LLaMA Factory
Install and fine-tune models with LLaMA Factory
Basic idea
LLaMA Factory is an open-source framework that simplifies the process of training and fine tuning large language models. It offers a unified interface for a variety of cutting edge methods such as SFT, RLHF, and QLoRA techniques. It also supports a wide range of LLM architectures such as LLaMA, Mistral and Qwen. This playbook demonstrates how to fine-tune large language models using LLaMA Factory CLI on your NVIDIA Spark device.
What you'll accomplish
You'll set up LLaMA Factory on NVIDIA Spark with Blackwell architecture to fine-tune large language models using LoRA, QLoRA, and full fine-tuning methods. This enables efficient model adaptation for specialized domains while leveraging hardware-specific optimizations.

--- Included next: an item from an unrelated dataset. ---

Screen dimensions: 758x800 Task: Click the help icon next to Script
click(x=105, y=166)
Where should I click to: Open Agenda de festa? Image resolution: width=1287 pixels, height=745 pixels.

What to know before starting
- Basic Python knowledge for editing config files and troubleshooting
- Command line usage for running shell commands and managing environments
- Familiarity with PyTorch and Hugging Face Transformers ecosystem
- GPU environment setup including CUDA/cuDNN installation and VRAM management
- Fine-tuning concepts: understanding tradeoffs between LoRA, QLoRA, and full fine-tuning
- Dataset preparation: formatting text data into JSON structure for instruction tuning
- Resource management: adjusting batch size and memory settings for GPU constraints
Prerequisites
-
NVIDIA Spark device with Blackwell architecture
-
CUDA 12.9 or newer version installed:
nvcc --version -
Docker installed and configured for GPU access:
docker run --gpus all nvidia/cuda:12.9-devel nvidia-smi -
Git installed:
git --version -
Python environment with pip:
python --version && pip --version -
Sufficient storage space (>50GB for models and checkpoints):
df -h -
Internet connection for downloading models from Hugging Face Hub
Ancillary files
-
Official LLaMA Factory repository: https://github.com/hiyouga/LLaMA-Factory
-
NVIDIA PyTorch container: https://catalog.ngc.nvidia.com/orgs/nvidia/containers/pytorch
-
Example training configuration:
examples/train_lora/llama3_lora_sft.yaml(from repository) -
Documentation: https://llamafactory.readthedocs.io/en/latest/getting_started/data_preparation.html
Time & risk
- Duration: 30-60 minutes for initial setup, 1-7 hours for training depending on model size and dataset.
- Risks: Model downloads require significant bandwidth and storage. Training may consume substantial GPU memory and require parameter tuning for hardware constraints.
- Rollback: Remove Docker containers and cloned repositories. Training checkpoints are saved locally and can be deleted to reclaim storage space.